Home equity loans can be first, second, or third position liens. They are generally second position liens. Good to excellent credit history is commonly required when trying to get a home equity loan. Reasonable loan-to-value and combined loan-to-value ratios are also something you may need to get a home equity loan.
The two forms of home equity loans are closed end and open end. Both of these types of home equity loans are most commonly second mortgages. Like a traditional mortgage, closed end and open end loans are secured against the value of property. In most cases home equity loans will have shorter terms compared to a first mortgage but in some cases they will have a longer term.
Closed End Loan
A closed end home equity loan is when the borrower receives a lump sum at the time of the closing and cannot borrow anymore. The factors that determine the maximum amount of money that can be borrowed include: appraised value of collateral, income, and credit history. It is not unusual that you will be able to borrow up to 100% of the appraised value of the home; in fact there are lenders that will go above 100% through an over-equity loan. Some states may, however, have a limit on the amount you can borrow.
Open End Loan
With an open end home equity loan a lender sets an initial limit to the credit line based on factors such as credit history and income. Not only that, but the borrower can choose when and how often they borrow against the equity in the property. A home equity line of credit, HELOC, is also known as an open end home equity loan. Just like the closed end home equity loan, it is possible to borrow up to 100% of the value of the home. The lowest possibly monthly payment you can have can be as low as the interest only. The interest rate is most commonly based on a prime rate plus a margin.

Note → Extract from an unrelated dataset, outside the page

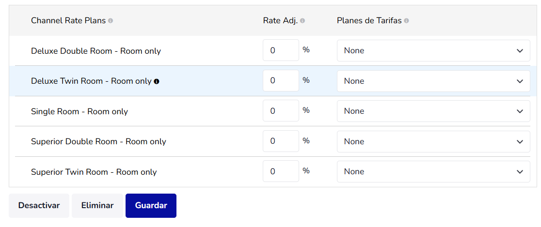Image resolution: width=541 pixels, height=227 pixels.
Task: Focus rate adjustment field for Superior Twin Room
Action: click(281, 171)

Appraisal fees are one of the many fees that can be associated with a home equity loan. The others include such things as: titles fees, stamp duties, closing fees, arrangement fees, originator fees, early pay-off, and other costs that may be included with a loan. Surveyor and conveyor or valuation fees are another type. It is possible that that the surveyor fee may be waived. The main way to reduce the cost of a surveyor fee is by getting your own licensed surveyor to inspect the property.
Home equity loans are normally used for paying off things that costs a large sum of money. You can choose a closed end or an open end home equity loan. You may be able to borrow up to 100% or over of the value of the home. It’s good to have a good credit history and a steady income if you want to borrow a large percent. Remember to check the loan you are thinking of choosing before you choose it to see what fees may come with it.